*AIM OF THE TASK*
From the entries below, copy every line that holds the word "fill".
──────── MATERIAL FOR THIS EXERCISE
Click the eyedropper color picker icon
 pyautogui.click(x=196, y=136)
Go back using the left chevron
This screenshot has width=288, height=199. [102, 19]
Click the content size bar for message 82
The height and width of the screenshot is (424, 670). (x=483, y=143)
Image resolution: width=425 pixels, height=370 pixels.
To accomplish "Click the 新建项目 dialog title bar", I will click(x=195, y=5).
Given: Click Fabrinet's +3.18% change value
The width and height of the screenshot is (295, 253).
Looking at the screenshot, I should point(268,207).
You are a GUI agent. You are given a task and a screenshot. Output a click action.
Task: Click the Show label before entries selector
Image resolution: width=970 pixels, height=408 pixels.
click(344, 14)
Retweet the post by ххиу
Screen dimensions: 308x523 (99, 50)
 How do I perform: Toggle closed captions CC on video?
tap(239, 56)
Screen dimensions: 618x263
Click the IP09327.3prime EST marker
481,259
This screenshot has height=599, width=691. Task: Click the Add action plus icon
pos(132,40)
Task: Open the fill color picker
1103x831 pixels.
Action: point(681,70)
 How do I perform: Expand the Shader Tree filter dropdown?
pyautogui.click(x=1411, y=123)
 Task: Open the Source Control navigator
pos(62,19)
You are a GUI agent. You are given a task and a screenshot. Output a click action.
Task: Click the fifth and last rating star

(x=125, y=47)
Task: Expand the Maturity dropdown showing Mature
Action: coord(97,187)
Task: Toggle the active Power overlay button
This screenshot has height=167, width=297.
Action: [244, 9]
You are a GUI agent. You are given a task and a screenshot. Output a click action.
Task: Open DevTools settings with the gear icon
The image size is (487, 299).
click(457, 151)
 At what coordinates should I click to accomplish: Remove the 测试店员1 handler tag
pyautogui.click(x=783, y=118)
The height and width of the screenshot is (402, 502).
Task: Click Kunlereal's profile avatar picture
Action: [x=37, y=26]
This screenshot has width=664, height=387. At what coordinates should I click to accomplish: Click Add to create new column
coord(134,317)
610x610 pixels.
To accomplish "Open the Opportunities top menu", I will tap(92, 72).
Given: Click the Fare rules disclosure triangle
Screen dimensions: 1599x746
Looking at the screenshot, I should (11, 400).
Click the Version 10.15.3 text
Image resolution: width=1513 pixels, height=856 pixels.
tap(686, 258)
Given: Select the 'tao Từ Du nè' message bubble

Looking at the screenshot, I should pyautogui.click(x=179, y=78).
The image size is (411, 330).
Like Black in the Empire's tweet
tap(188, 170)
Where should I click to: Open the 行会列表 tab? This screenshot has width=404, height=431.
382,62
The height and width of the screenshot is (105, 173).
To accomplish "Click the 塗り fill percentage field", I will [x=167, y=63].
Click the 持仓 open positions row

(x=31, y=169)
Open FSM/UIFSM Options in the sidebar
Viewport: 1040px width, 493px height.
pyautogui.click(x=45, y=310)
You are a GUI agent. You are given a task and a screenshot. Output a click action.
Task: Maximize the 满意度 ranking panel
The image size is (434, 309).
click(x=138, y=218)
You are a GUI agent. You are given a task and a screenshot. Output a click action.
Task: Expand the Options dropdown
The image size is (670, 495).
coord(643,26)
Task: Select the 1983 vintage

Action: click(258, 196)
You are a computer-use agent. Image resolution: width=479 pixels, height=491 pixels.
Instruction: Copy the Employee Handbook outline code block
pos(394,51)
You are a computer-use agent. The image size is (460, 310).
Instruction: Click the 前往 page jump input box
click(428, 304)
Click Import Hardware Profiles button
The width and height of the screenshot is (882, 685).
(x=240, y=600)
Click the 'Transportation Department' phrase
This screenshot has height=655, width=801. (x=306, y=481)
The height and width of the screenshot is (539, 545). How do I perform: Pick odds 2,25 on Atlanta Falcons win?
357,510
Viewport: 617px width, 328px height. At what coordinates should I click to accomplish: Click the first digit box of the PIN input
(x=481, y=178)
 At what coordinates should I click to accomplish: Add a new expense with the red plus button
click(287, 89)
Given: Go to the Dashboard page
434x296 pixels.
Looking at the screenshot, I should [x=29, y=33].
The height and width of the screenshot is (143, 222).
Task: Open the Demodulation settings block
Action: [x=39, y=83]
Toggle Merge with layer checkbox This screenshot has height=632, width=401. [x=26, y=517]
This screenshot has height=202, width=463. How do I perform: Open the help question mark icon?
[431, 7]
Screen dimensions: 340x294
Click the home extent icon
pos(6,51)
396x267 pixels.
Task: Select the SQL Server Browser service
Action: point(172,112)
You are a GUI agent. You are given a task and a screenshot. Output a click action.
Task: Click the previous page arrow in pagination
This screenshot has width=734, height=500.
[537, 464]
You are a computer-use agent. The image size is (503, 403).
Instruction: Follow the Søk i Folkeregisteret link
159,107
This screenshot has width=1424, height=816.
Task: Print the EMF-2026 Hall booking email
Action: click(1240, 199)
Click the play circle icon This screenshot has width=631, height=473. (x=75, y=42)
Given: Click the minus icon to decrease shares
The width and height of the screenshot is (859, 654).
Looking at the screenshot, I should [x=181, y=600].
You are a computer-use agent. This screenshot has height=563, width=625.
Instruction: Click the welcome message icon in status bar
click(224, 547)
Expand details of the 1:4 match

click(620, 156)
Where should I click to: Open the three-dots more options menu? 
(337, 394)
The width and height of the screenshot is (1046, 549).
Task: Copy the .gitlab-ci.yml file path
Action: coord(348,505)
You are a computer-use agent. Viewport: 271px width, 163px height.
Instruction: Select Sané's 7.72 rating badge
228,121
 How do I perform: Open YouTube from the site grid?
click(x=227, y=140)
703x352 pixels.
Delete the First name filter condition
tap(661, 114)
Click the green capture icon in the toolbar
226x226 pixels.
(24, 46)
────────────────
*SOLUTION TO THE EXERCISE*
Task: Open the fill color picker
To accomplish "Click the 塗り fill percentage field", I will [x=167, y=63].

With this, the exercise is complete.